**Dokument**
####

Warum leben wir nicht längst im Klima-Notstand? Die wissenschaftlichen
Erkenntnisse sind eindeutig, die Warnungen der Wissenschaftler
ebenso: Wir Menschen sind dabei, unsere Lebensgrundlagen zu zerstören. Und das offenen Auges. Denn wenn unsere Gesellschaft an etwas
nicht leidet, so ist das ein Mangel an Information.
Wir sind informiert. Wir wissen, was los ist. Aber wir ziehen die Konsequenzen nicht, zumindest nicht genügend.

In den letzten 10 000 Jahren hatten wir auf unserem“ Planeten stabile klimatische Verhältnisse, die es ermöglichten, einen ungeheuren Zuwachs
an Verständnis für die gesamte Umwelt zu gewinnen. Die Wissenschaft ist in alle möglichen Bereiche vorgedrungen und ermöglicht ein weitestgehend sicheres Leben.

####

**Extrahierte Einträge**
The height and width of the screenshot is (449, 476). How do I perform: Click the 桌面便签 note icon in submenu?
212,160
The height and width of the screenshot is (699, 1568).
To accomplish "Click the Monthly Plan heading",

####

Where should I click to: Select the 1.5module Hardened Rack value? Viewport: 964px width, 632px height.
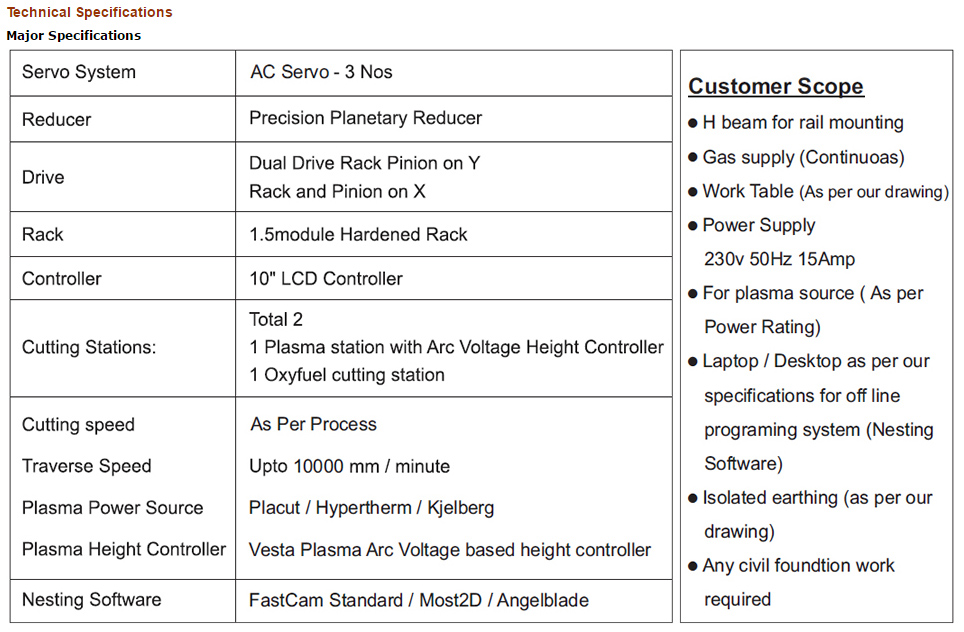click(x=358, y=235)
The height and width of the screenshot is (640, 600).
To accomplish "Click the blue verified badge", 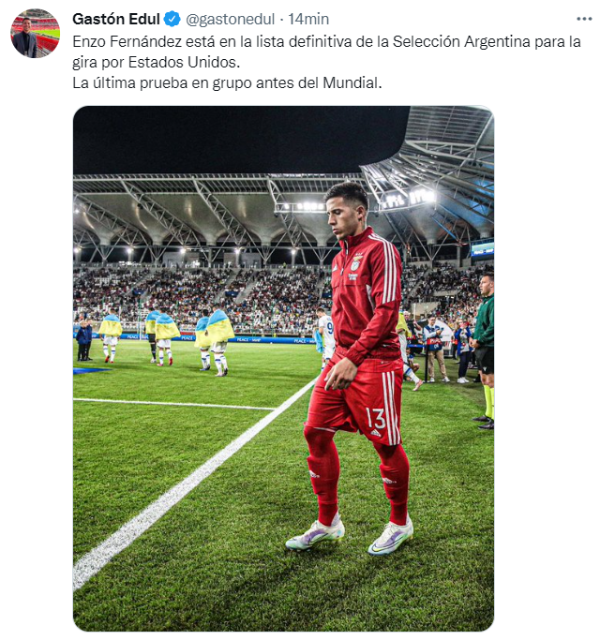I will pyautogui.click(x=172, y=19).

####

**Aufgaben**
• A. Gib aus dem Text über den Klima-Notstand den Abschnitt wortgetreu aus, der mit „Warum leben wir“ beginnt und mit „weitestgehend sicheres Leben.“ endet.
• B. Schreib den Text über den Klima-Notstand im Anschluss an seinen letzten Satz weiter.

**Schriftliche Antworten**
• A.
Warum leben wir nicht längst im Klima-Notstand? Die wissenschaftlichen
Erkenntnisse sind eindeutig, die Warnungen der Wissenschaftler
ebenso: Wir Menschen sind dabei, unsere Lebensgrundlagen zu zerstören. Und das offenen Auges. Denn wenn unsere Gesellschaft an etwas
nicht leidet, so ist das ein Mangel an Information.
Wir sind informiert. Wir wissen, was los ist. Aber wir ziehen die Konsequenzen nicht, zumindest nicht genügend.

In den letzten 10 000 Jahren hatten wir auf unserem“ Planeten stabile klimatische Verhältnisse, die es ermöglichten, einen ungeheuren Zuwachs
an Verständnis für die gesamte Umwelt zu gewinnen. Die Wissenschaft ist in alle möglichen Bereiche vorgedrungen und ermöglicht ein weitestgehend sicheres Leben.

• B.
Bei der Umsetzung der wissenschaftlichen Erkenntnisse wurden allerdings nicht alle Auswirkungen auf unsere Umwelt beachtet, sodaß
wir inzwischen feststellen müssen, daß wir bereits sechs von neun „planetaren Grenzen“ überschritten haben. „Planetare Grenzen“ heißt, daß
deren Überschreiten eine Gefahr fürs menschliche Überleben auf diesem Planeten darstellt. Die planetaren Grenzen, die wir bereits überschritten
haben, betreffen die massiv schrumpfende Artenvielfalt und die Biodiversität, die etwa in Lateinamerika um 94 Prozent (WWF)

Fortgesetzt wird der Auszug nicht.